I am running scipy.stats.pearsonr on my data, and I get

(0.9672434106763087, 0.0)

It is reasonable that the r-value is high and the p-value is very low. However, p is obviously not 0, so I would like to know what p=0.0 means. Is it p<10^-10, p<10^-100 or what is the limit?

  • 5
    The smallest possible 64bit floating point number is 2.225e-308 as reported by [`numpy.finfo(float)`](https://docs.scipy.org/doc/numpy/reference/generated/numpy.finfo.html) on my system, so your p is probably less than that. But for any practical purpose, why would you care? – MB-F Aug 28 '17 at 08:12
  • Thanks. I would be surprised if it was the floating point limit that set the p value limit, though. – Marius Folden Simonsen Aug 29 '17 at 07:49
  • If it's not floating point, I have no idea what limit you are talking about. By varying the number of samples we can obtain arbitrarily low p-values - until the floating points bite. – MB-F Aug 29 '17 at 08:04
  • I guess my question is how the p-value is calculated. For example, if done using a Monte Carlo algorithm, I would not expect it to do 2.225e-308 iterations. – Marius Folden Simonsen Aug 30 '17 at 08:57
  • 2
    No, that would be very few iterations indeed :) The p-value is computed analytically. [How exactly](https://github.com/scipy/scipy/blob/v0.19.1/scipy/stats/stats.py#L3029) I'm not sure, but I think it is based on the [assumption that the data is normally distributed](https://en.wikipedia.org/wiki/Pearson_correlation_coefficient#Testing_using_Student.27s_t-distribution). – MB-F Aug 30 '17 at 11:22
  • Thanks for the link, it makes sense. I guess I should have looked there in the first place. – Marius Folden Simonsen Aug 31 '17 at 08:14

1 Answers1

0

As pointed out by @MB-F in the comments it is calculated analytically.

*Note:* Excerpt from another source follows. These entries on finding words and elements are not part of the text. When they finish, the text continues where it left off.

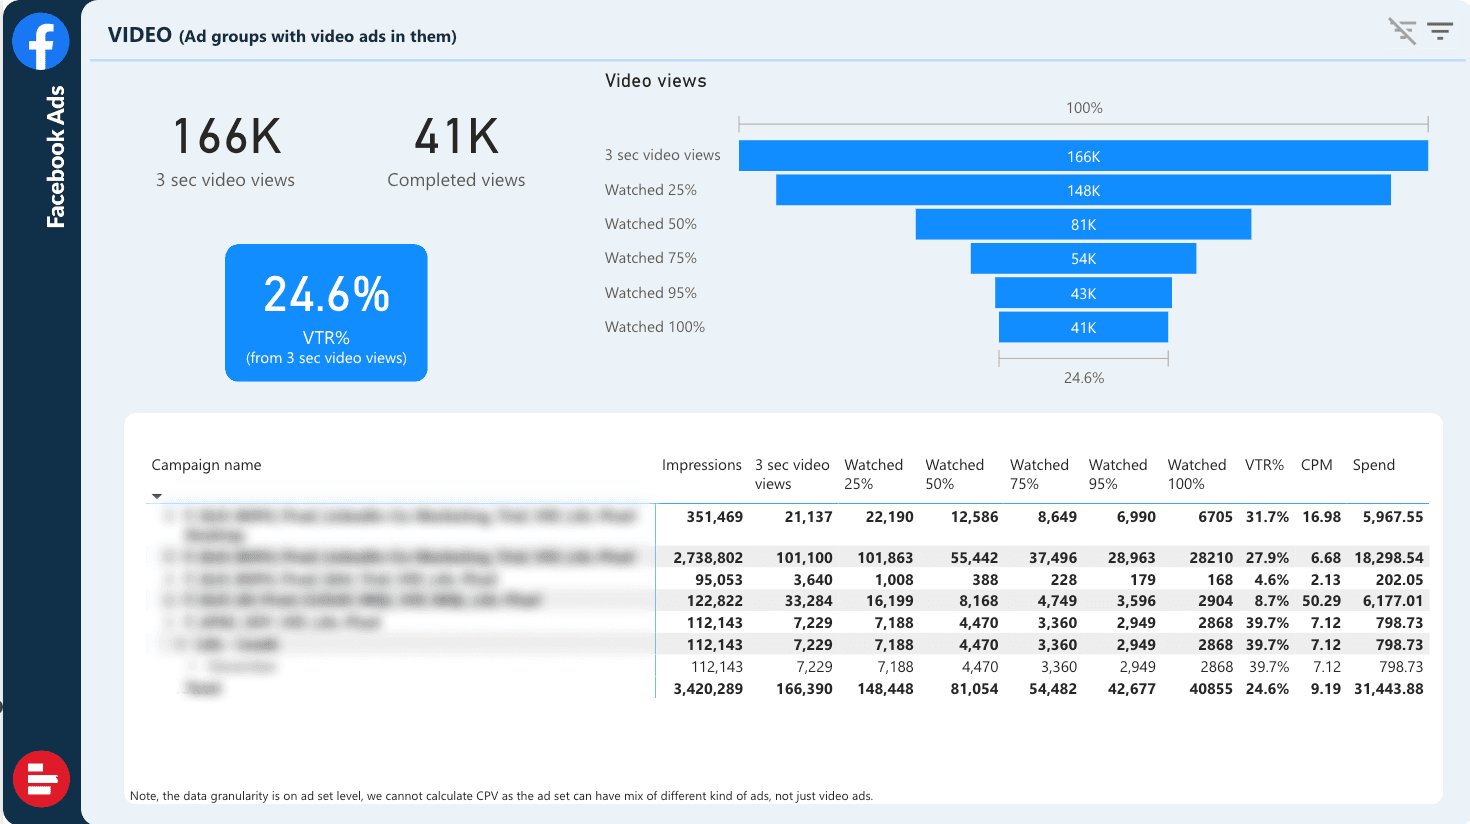Click the CPM column header

click(x=1316, y=465)
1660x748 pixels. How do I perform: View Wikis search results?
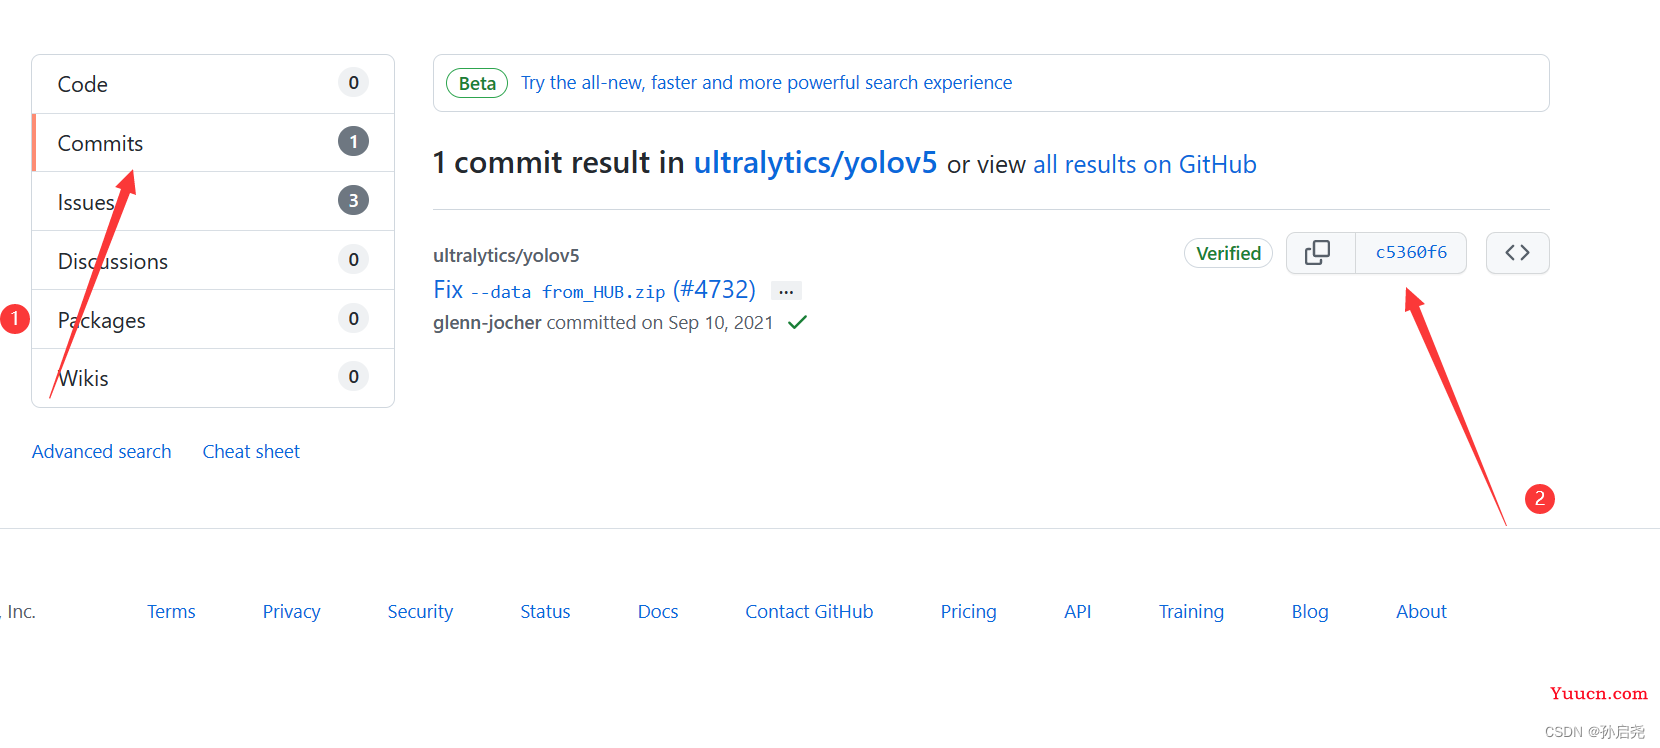click(83, 379)
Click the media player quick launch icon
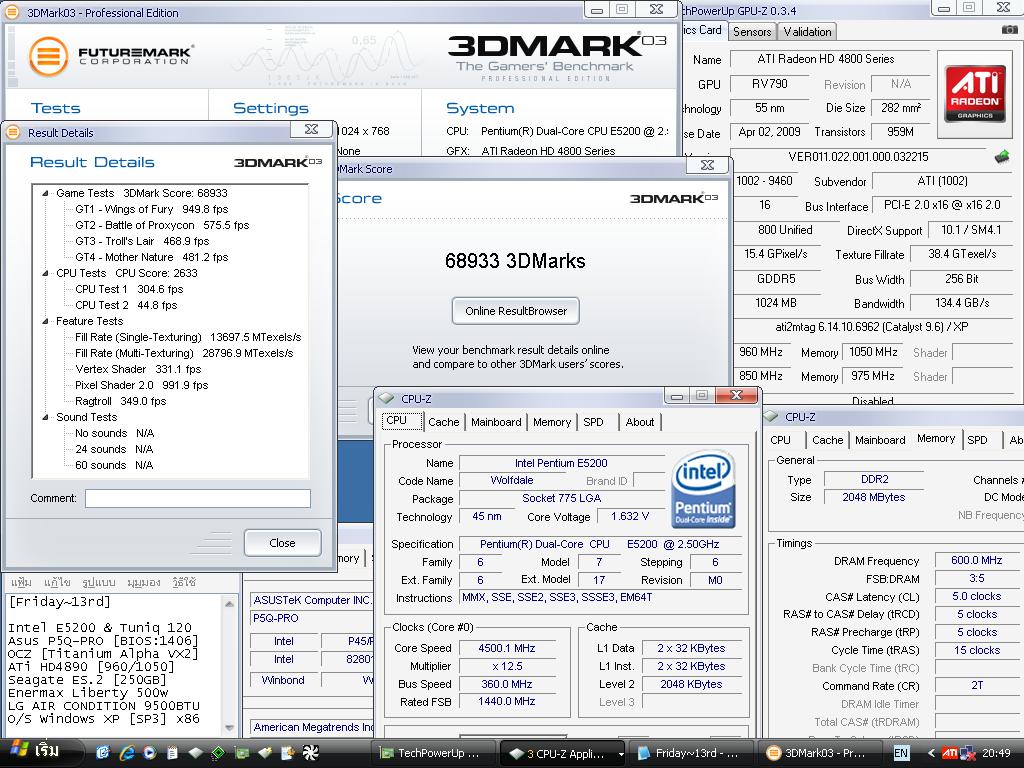1024x768 pixels. click(149, 752)
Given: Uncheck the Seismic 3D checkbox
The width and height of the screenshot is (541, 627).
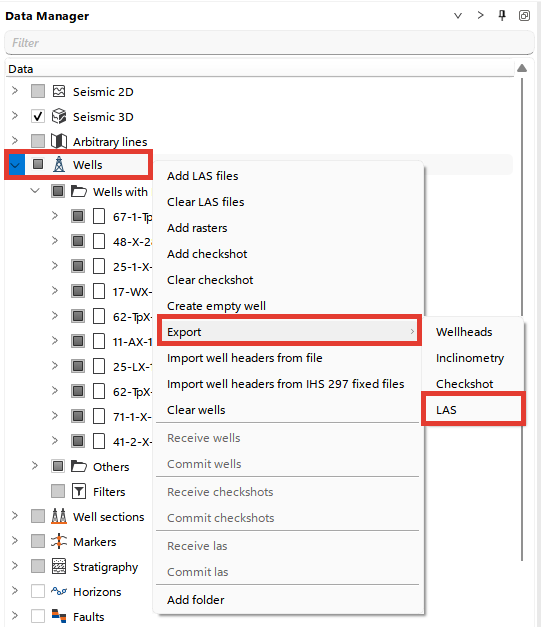Looking at the screenshot, I should (38, 116).
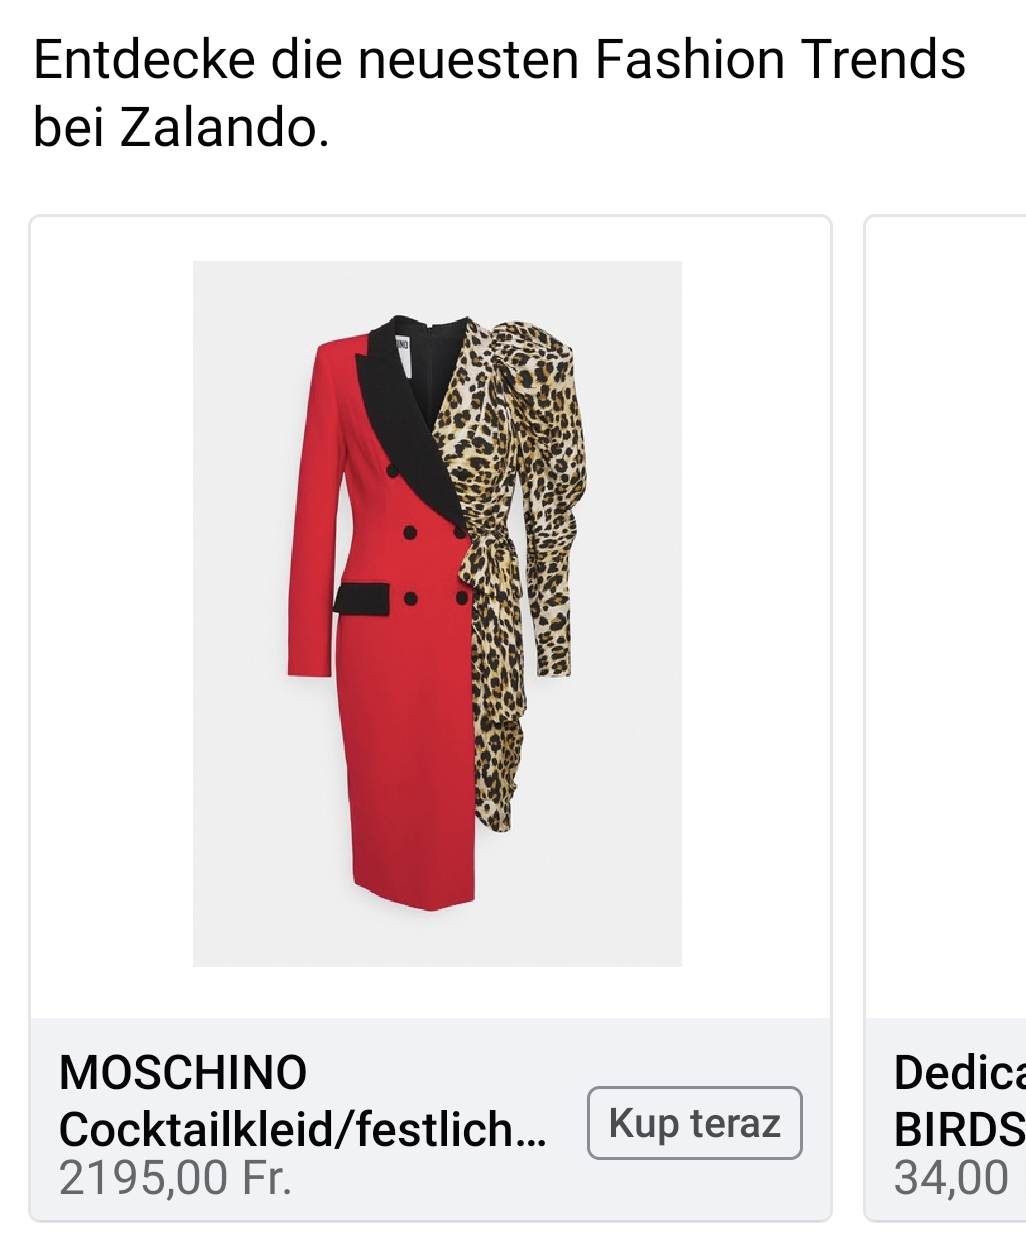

In the code for the version 0.19.1, you could isolate that part of the code and plot the p-value in terms of r

import numpy as np
import matplotlib.pyplot as plt
from scipy.special import betainc
r = np.linspace(-1, 1, 1000)*(1-1e-10);

for n in [10, 100, 1000]:
    df = n - 2
    t_squared = r**2 * (df / ((1.0 - r) * (1.0 + r)))
    prob = betainc(0.5*df, 0.5, df/(df+t_squared))
    plt.semilogy(r, prob, label=f'n={n}')
plt.axvline(0.9672434106763087, ls='--', color='black', label='r value')
plt.legend()
plt.grid()

The current stable version 1.9.3 uses a different formula

import numpy as np
import matplotlib.pyplot as plt
from scipy.special import btdtr
r = np.linspace(-1, 1, 1000)*(1-1e-10);
for n in [10, 100, 1000]:
    ab = 0.5*n
    prob = btdtr(ab, ab, 0.5*(1-abs(r)))
    plt.semilogy(r, prob, label=f'n={n}')
plt.axvline(0.9672434106763087, ls='--', color='black', label='r value')
plt.legend()
plt.grid()

But yield the same results.

You can see that if you have 1000 points and your correlation, the p value will be less than the minimum floating value.

The beta distribution

Scipy provides a collection of probability distributions, among them, the beta distribution.

The line

    prob = btdtr(ab, ab, 0.5*(1-abs(r)))

could be replaced by

from scipy.stats import beta
prob = beta(ab, ab).cdf(0.5*(1-abs(r)))

There you can get much more information about it.

Bob
  • 13,867
  • 1
  • 5
  • 27